+++ RECORDS SUPPLIED +++

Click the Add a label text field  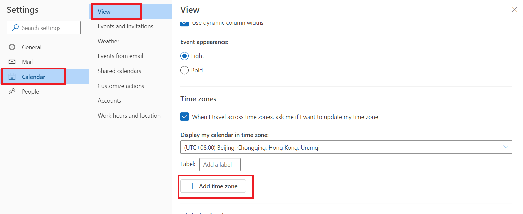(220, 164)
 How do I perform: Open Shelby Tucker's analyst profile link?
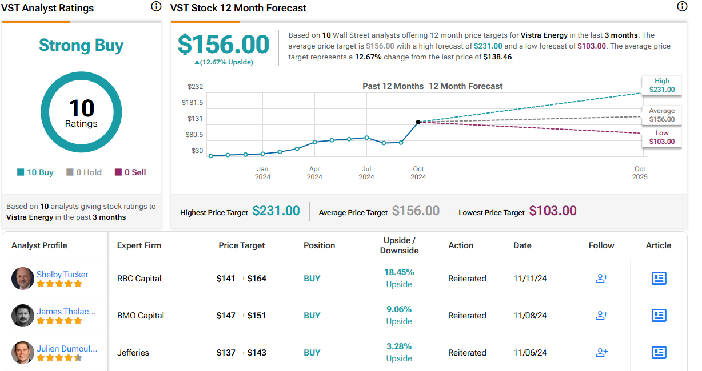[x=62, y=275]
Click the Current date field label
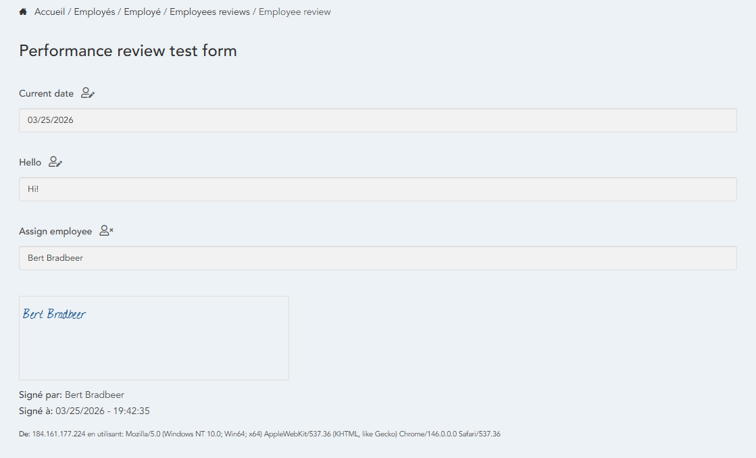The height and width of the screenshot is (458, 756). (46, 94)
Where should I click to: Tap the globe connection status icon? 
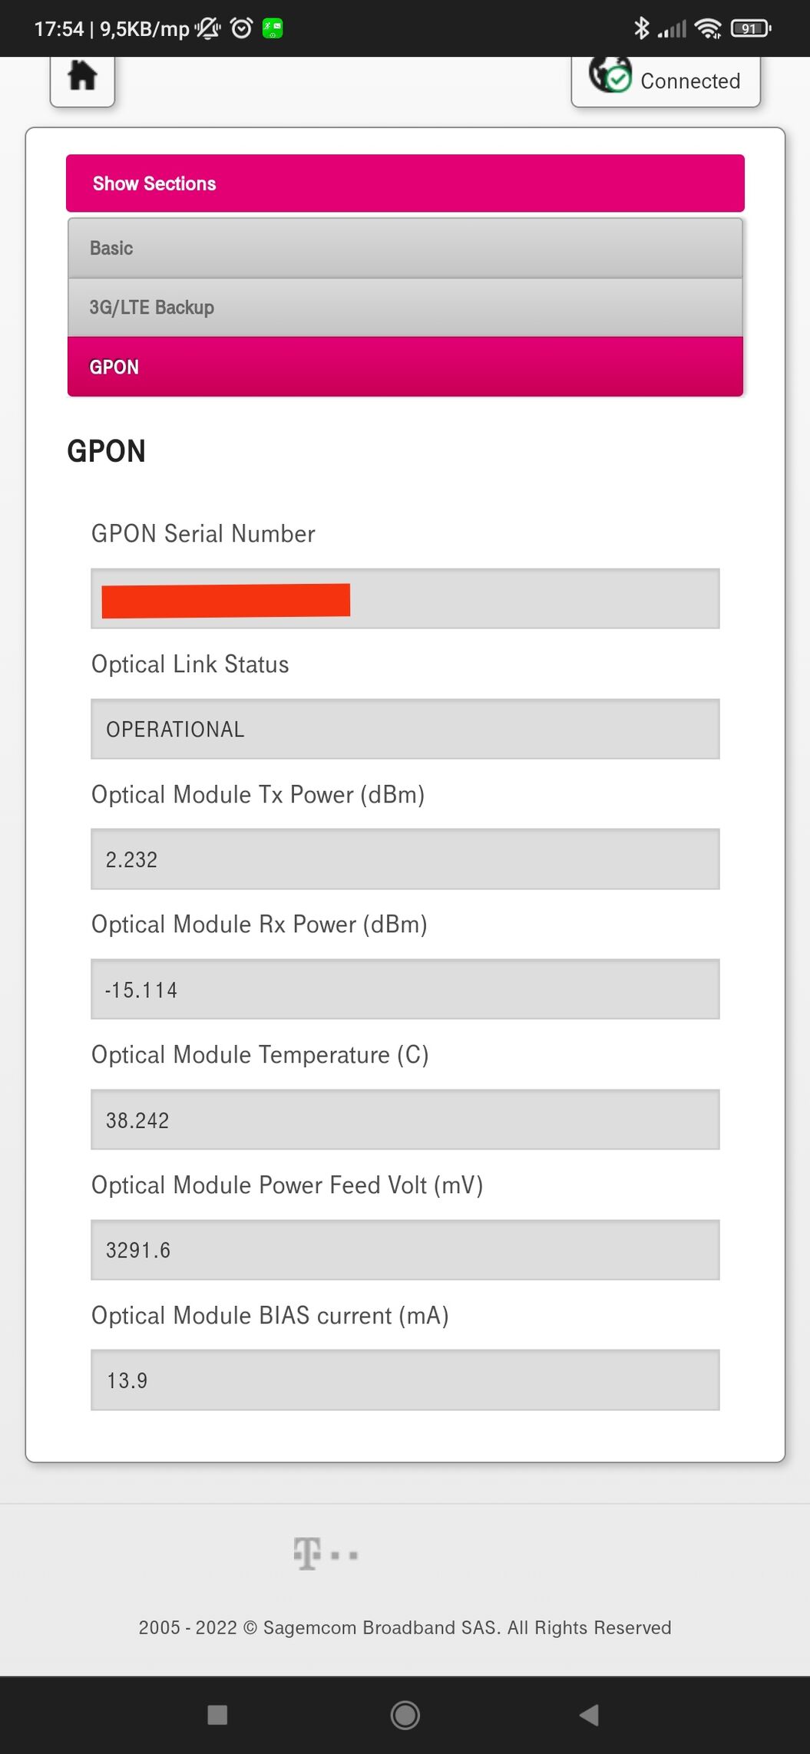[610, 75]
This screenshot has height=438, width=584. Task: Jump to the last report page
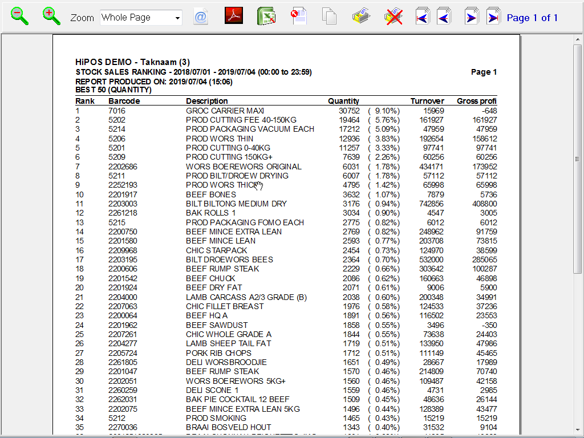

+++

> [TASK STATEMENT]
From the line containing "Where should I" through the last line of the data above, write out every line word for word, and nothing else. Do not include the pictures.

> [WORKED SOLUTION]
Where should I click to: Tap the globe connection status icon? 
[610, 75]
This screenshot has height=438, width=584. Task: Jump to the last report page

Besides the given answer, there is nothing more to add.